Defendant ERGs points out that it no longer owns the Sierra Sage development and that it would seemingly be absurd for this court to hold ERGS liable under the FHA while letting the current owner off the hook. The court disagrees. The availability of punitive damages indicates that Congress intended violators of the FHA be punished. If Congress had wished to remove liability for construction-based discriminatory housing practices upon the sale or transfer of the offending property, it could have said so. To hold otherwise would render meaningless the continuing violation portion of the FHA's statute of limitation, for a defendant could evade FHA liability simply by offloading the property after completion.

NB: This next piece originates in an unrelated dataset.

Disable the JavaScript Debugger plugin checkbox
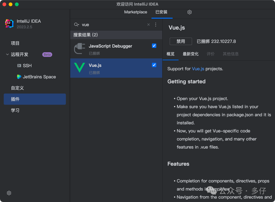Viewport: 275px width, 202px height. (x=154, y=46)
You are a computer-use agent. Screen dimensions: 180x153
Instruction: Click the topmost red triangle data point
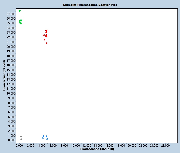(47, 30)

The court notes the outer limits of the "continuing violation" doctrine in FHA construction claims have not been explored by the courts. The court agrees with the court in Moseke, that an "open-ended period of liability" would "read the statute of limitations right out of existence." 202 F.Supp.2d at 508. However, the court is not faced here with an unreasonable length of time. In this case, plaintiff brought suit just under five years after the Sierra Sage apartments were completed, under three years after the statute of limitations expired for single discriminatory acts and barely over one year after discovering the alleged violations. In keeping with the "broad remedial intent of congress," Havens, 455 U.S. at 380, 102 S.Ct. 1114, the court finds that whatever the limits of the "continuing violation" doctrine may be, this case does not reach it.[1]

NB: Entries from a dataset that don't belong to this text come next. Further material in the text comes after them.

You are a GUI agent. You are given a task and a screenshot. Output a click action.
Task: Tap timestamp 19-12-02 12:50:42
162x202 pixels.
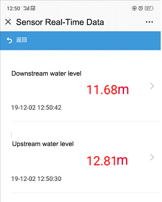click(36, 108)
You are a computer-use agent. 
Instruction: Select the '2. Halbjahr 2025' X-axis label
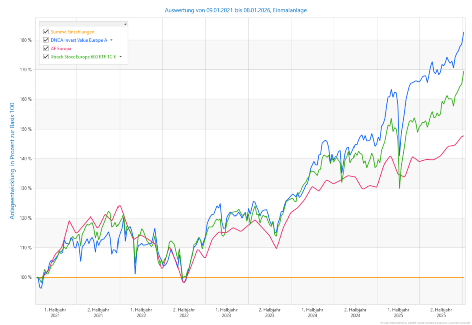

Plaintiff has alleged that two apartment complexes developed by defendant ERGS violated the accessibility provisions of the FHA. Though the construction of these complexes took place over nearly a decade, the development of the Silver Lake complex followed seamlessly in time after the Sierra Sage apartments and featured the same alleged FHA violations which continued up until the very moment plaintiff filed suit. Therefore, the court finds that the statute of limitations has not run on plaintiff's SSA claims against defendant ERGS because a triable issue of fact exists as to the allegations that the SSA claims were part of a practice of FHA violations that continued into the limitations period.

III. Conclusion

Accordingly, IT IS ORDERED that defendant ERGS Inc.'s motion for summary judgment (# 96) is DENIED.

NOTES

[1] The laches doctrine is of no help here for the defendant — the plaintiff's delay was not of inexcusable length, nor has defendant ERGS shown it would be unduly prejudiced. See Barona Group of the Capitan Grande Band of Mission Indians v. American Management & Amusement, Inc., 840 F.2d 1394, 1407 (9th Cir.1987), cert. dismissed, 487 U.S. 1247, 109 S.Ct. 7, 101 L.Ed.2d 958 (1988). Indeed, as the FHA requires no showing of intent, defendant's architectural plans and apartment complexes can themselves speak to the alleged construction violations.